Rohr goes on to say, “Maybe our greatest disservice has been that we have given the Law and the gospel to the fragile self that is incapable even of understanding it. We end up condemning people to subterfuge, denial, mental gymnastics and trivialization—by preaching the Law without also offering people that ‘identity transplant’ that we call Good News! This is impossible except for the True Self, ‘hidden with Christ in God’” (Colossians 3:3).
Paul took some of his Letter to the Romans to struggle with this dilemma. “So the trouble is not with the law, for it is spiritual and good. The trouble is with me, for I am all too human, a slave to sin. I don’t really understand myself, for I want to do what is right, but I don’t do it. Instead, I do what I hate.
I have discovered this principle of life—that when I want to do what is right, I inevitably do what is wrong. I love God’s law with all my heart. But there is another power within me that is at war with my mind. This power makes me a slave to the sin that is still within me. Oh, what a miserable person I am! Who will free me from this life that is dominated by sin and death? Thank God! The answer is in Jesus Christ our Lord. So you see how it is: In my mind I really want to obey God’s law, but because of my sinful nature I am a slave to sin.” (Romans 7:14-15, 21-25 NLT)
Paul moves on to explain how the Spirit living in us helps us hold these two things in tension admonishing us to, “..let God transform you into a new person by changing the way you think…[and] I give you this warning: Don’t think you are better than you really are. Be honest in your evaluation of yourself, measuring yourself by the faith God has given you.” (Romans 12:2-3 NLT)

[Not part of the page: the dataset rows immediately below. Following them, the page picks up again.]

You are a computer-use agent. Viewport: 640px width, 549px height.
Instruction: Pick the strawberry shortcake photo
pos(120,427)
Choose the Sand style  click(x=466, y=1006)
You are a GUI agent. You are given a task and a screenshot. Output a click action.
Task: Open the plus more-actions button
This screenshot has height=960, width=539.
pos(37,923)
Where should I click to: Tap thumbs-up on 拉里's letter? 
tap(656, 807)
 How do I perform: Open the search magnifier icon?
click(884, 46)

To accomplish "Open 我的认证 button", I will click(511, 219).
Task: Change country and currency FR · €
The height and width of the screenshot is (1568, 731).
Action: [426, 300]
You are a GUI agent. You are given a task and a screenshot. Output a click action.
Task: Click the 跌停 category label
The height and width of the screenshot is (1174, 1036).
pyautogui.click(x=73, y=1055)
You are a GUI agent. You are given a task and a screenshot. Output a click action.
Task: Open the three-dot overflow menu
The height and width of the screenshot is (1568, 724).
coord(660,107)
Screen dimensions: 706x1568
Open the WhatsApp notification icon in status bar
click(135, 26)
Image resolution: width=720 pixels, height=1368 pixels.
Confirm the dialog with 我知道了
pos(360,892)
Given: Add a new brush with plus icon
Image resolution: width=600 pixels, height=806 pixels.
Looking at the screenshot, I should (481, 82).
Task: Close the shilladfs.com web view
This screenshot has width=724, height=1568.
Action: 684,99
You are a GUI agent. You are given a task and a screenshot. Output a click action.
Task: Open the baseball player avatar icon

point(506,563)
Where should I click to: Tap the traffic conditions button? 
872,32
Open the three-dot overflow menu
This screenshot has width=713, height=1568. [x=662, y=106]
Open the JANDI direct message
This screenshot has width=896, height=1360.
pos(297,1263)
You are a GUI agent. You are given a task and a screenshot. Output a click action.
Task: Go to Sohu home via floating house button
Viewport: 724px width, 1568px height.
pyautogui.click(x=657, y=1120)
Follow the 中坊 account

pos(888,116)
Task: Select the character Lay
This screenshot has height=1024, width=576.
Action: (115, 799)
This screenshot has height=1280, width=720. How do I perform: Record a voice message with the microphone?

I write all this because of the coincidence of reading Rohr, then a set of Tweets over the past couple of days from Ed Stetzer, with which I resonate.
• “If your theology consistently creates followers who are contentious and argumentative, it is not a gospel-based theology.”
• “If your theology makes you haughty and not humble, it is not a gospel-based theology.”
• “If your theology has caused you to see your fellow Christians as your enemies, it is not a gospel-based theology.”
• “If your theology aggressively argues for right doctrine, but passively ignores bad character, it is not a gospel-based theology.”
• “If your theology gives you license to caricature and misrepresent others in the name of guarding doctrine, it is not a gospel-based theology…”
• “If your theology just makes you angry all the time, it is probably not a gospel-based theology…”
Law without gospel paralyzes and condemns to failure. May we be people of the Word; not just hearers but doers also.